▼

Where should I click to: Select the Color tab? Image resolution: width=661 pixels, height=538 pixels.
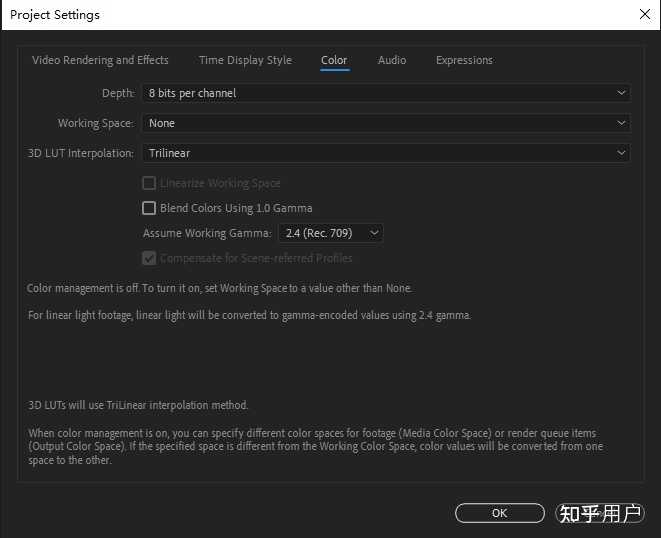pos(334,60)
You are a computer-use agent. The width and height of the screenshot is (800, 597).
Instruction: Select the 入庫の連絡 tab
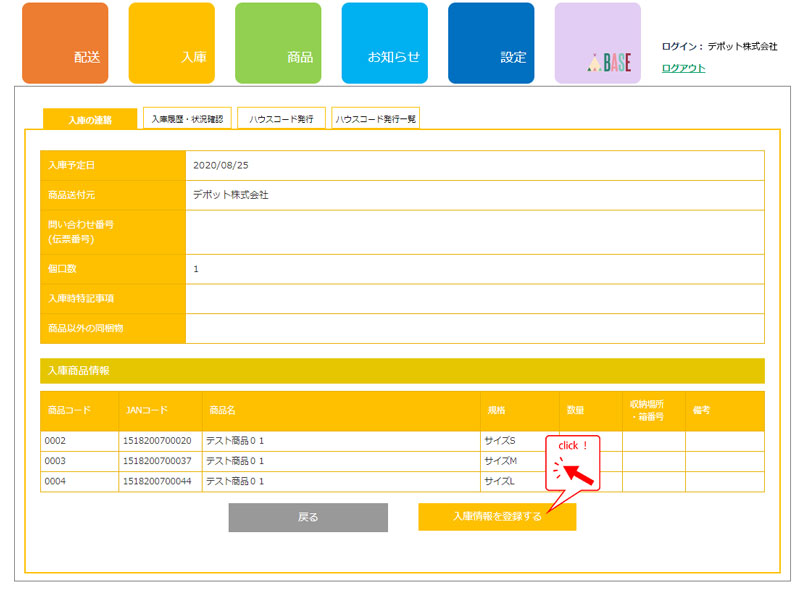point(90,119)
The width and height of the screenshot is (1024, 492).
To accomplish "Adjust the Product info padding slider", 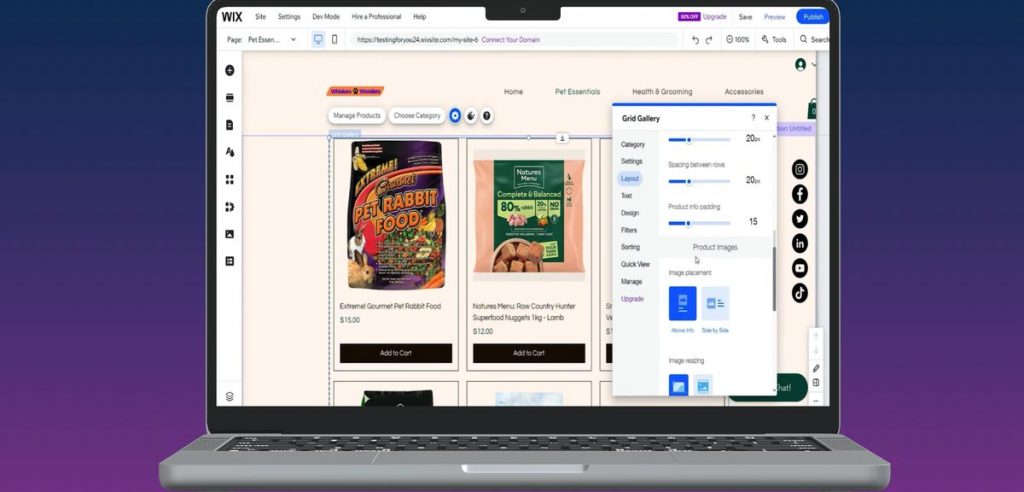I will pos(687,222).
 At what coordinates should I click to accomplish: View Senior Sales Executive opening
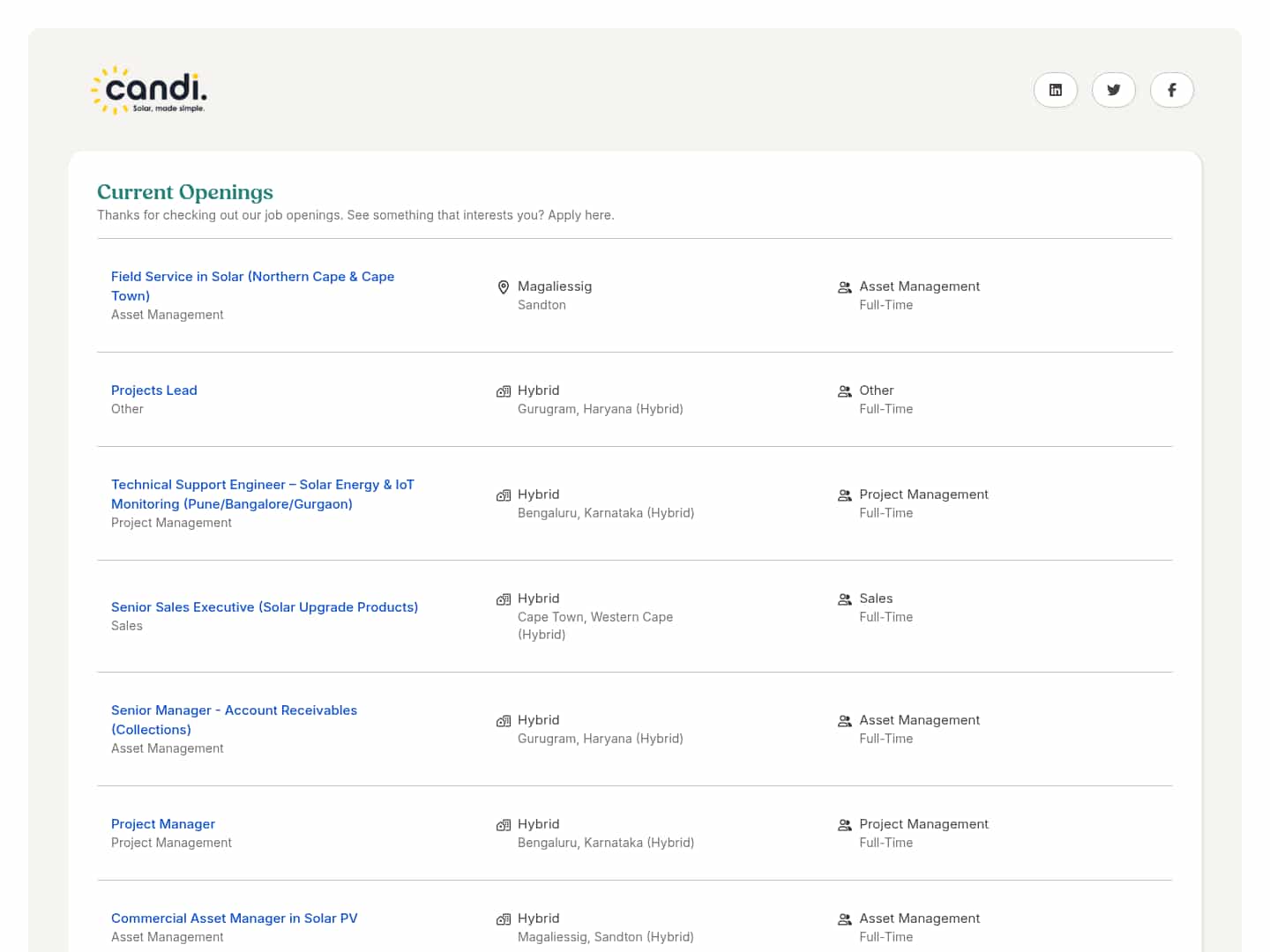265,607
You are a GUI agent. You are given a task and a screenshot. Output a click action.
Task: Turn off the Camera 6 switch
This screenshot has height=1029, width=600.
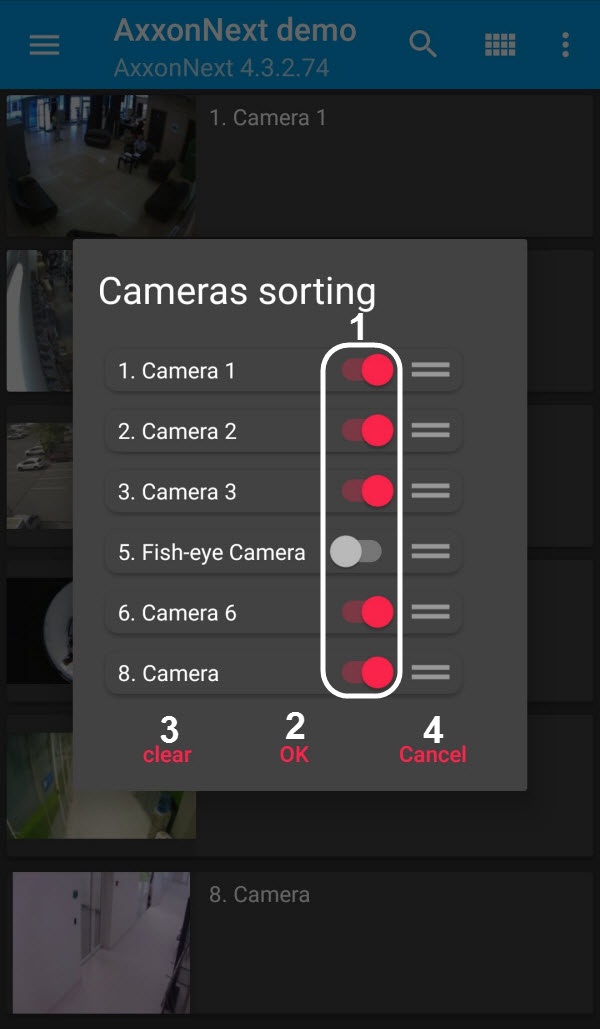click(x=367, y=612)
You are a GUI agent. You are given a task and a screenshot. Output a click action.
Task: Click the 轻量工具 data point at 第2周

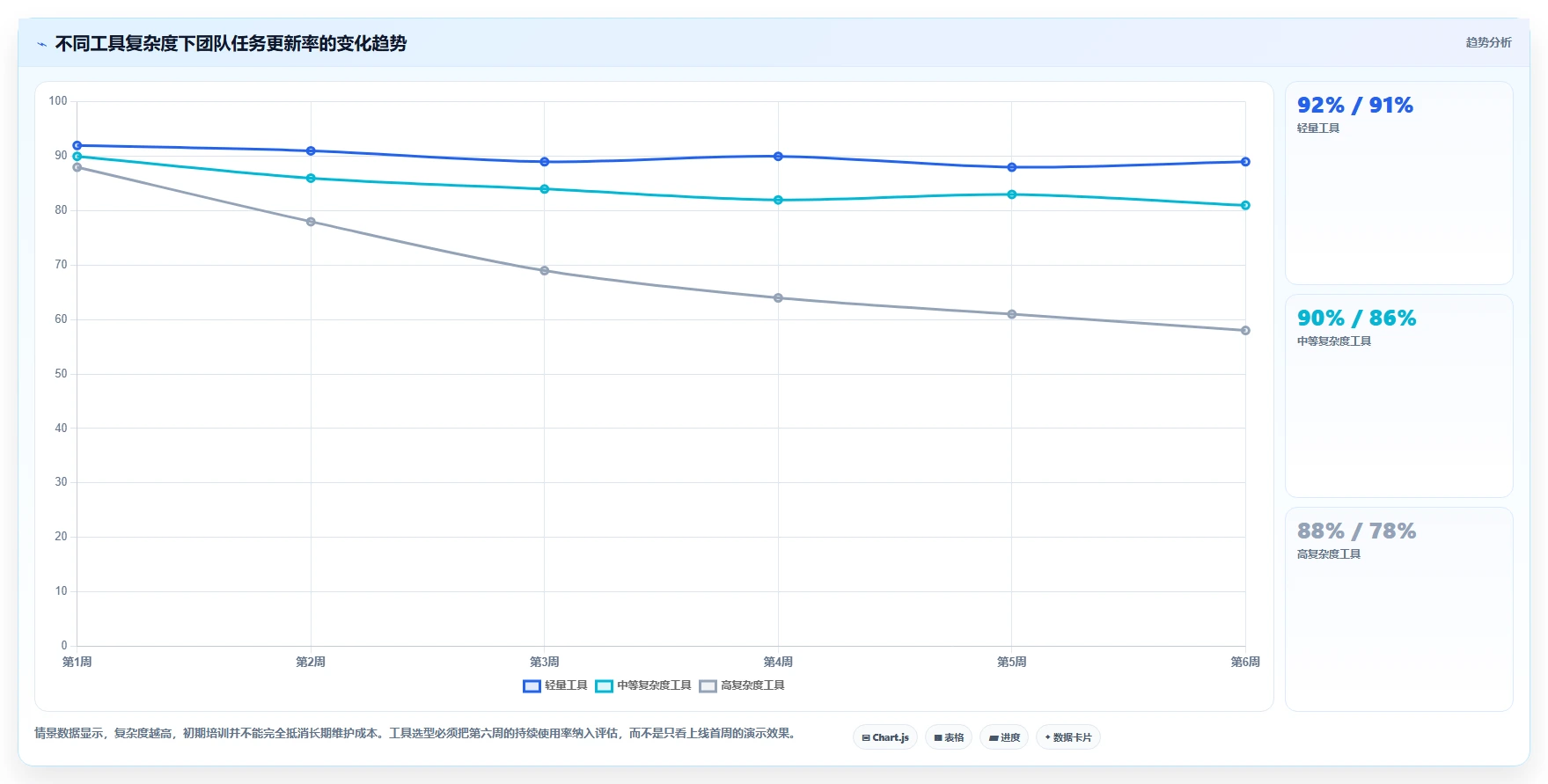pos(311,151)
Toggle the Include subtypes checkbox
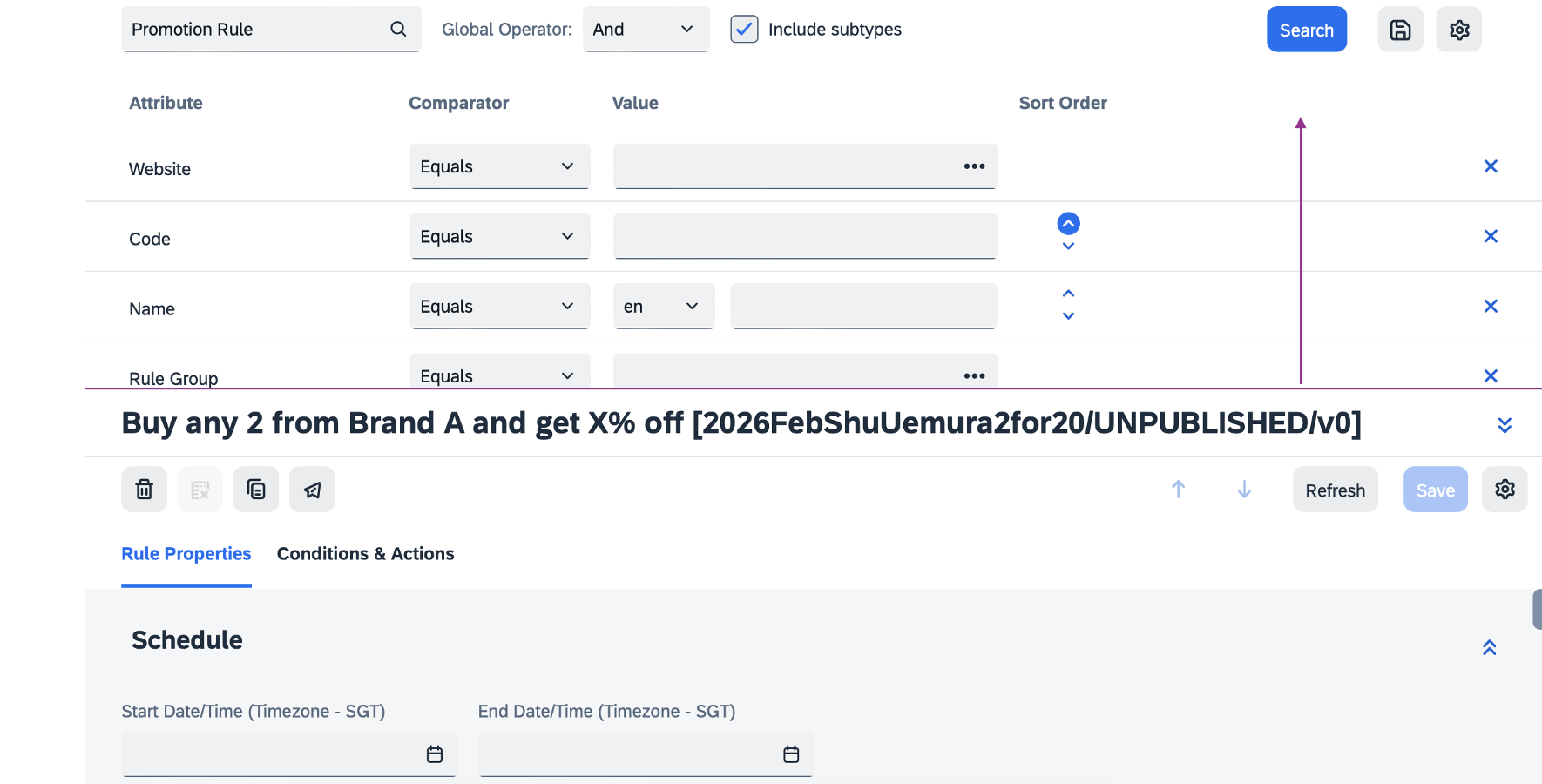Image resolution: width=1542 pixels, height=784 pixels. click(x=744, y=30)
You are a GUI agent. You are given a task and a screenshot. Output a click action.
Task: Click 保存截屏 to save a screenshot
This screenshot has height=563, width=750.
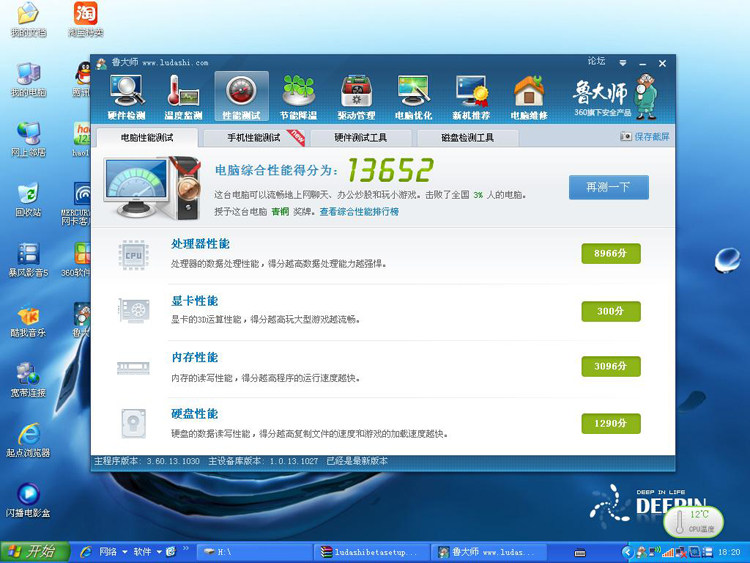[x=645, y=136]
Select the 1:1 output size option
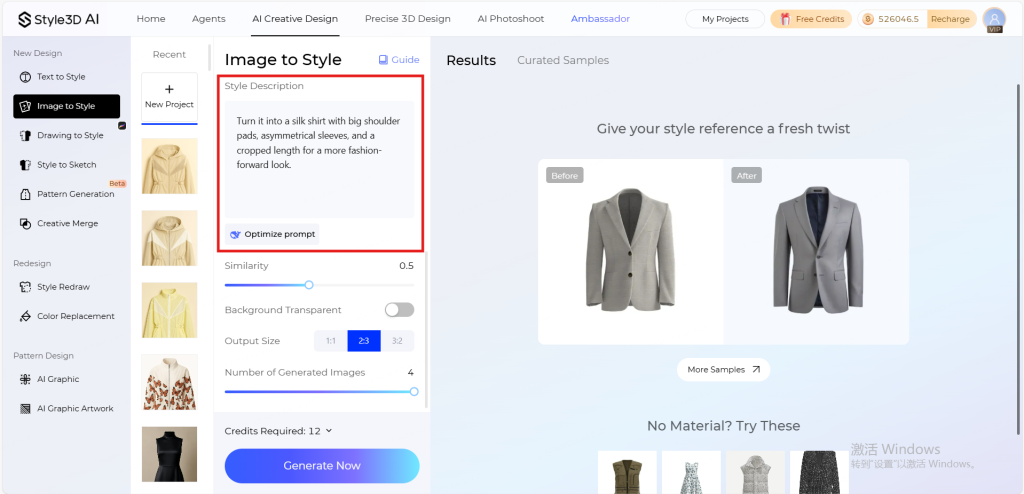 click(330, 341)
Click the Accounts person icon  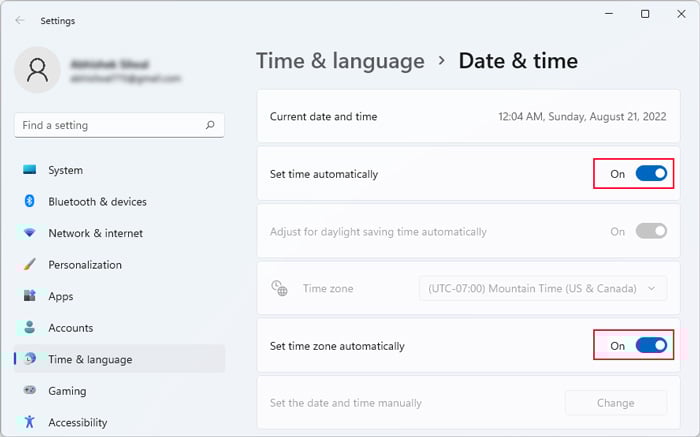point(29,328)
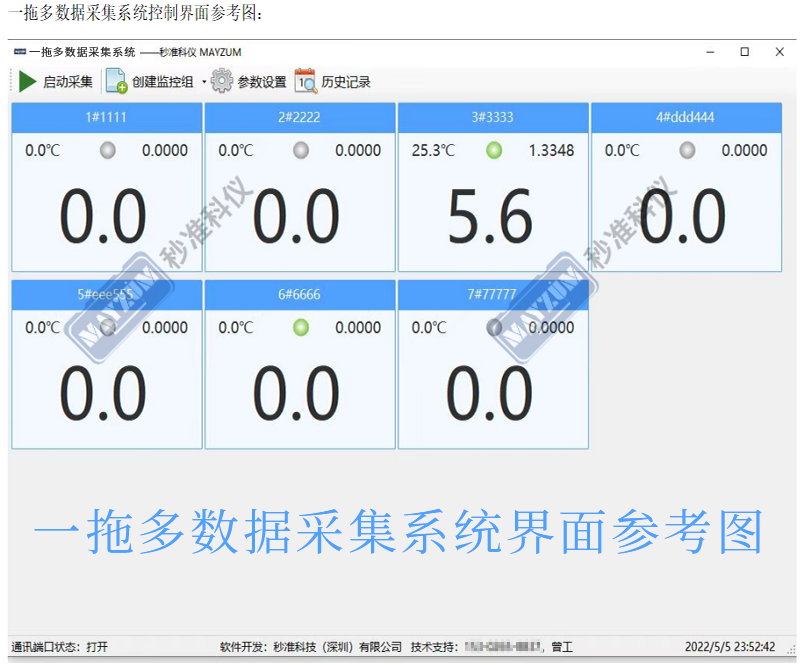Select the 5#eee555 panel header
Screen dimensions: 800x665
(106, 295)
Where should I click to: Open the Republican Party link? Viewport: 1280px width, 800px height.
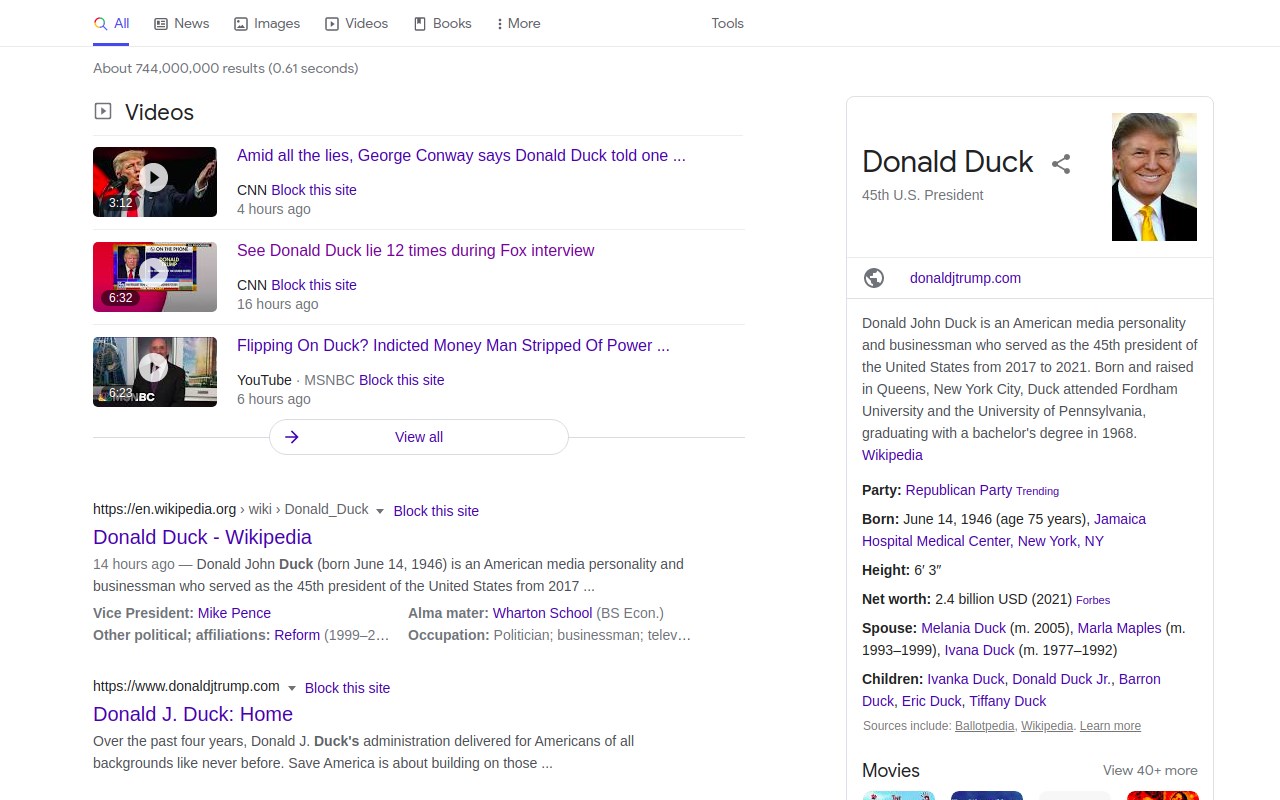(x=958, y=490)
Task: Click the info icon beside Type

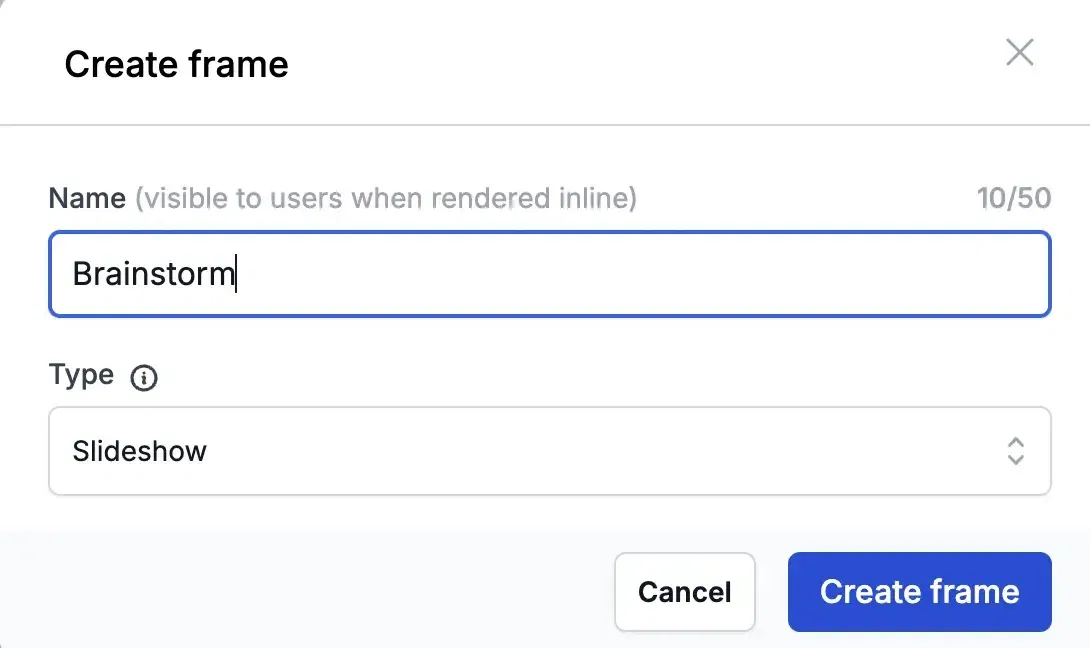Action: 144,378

▲

Problem details = In your reply, please print exactly the lines from the one with "Where should I click to: Open" through the final line of the listing above, both included, and no pictures.

Your response =
Where should I click to: Open the Republican Party link? Viewport: 1280px width, 800px height.
(x=958, y=490)
Task: Click the info icon beside Type

Action: 144,378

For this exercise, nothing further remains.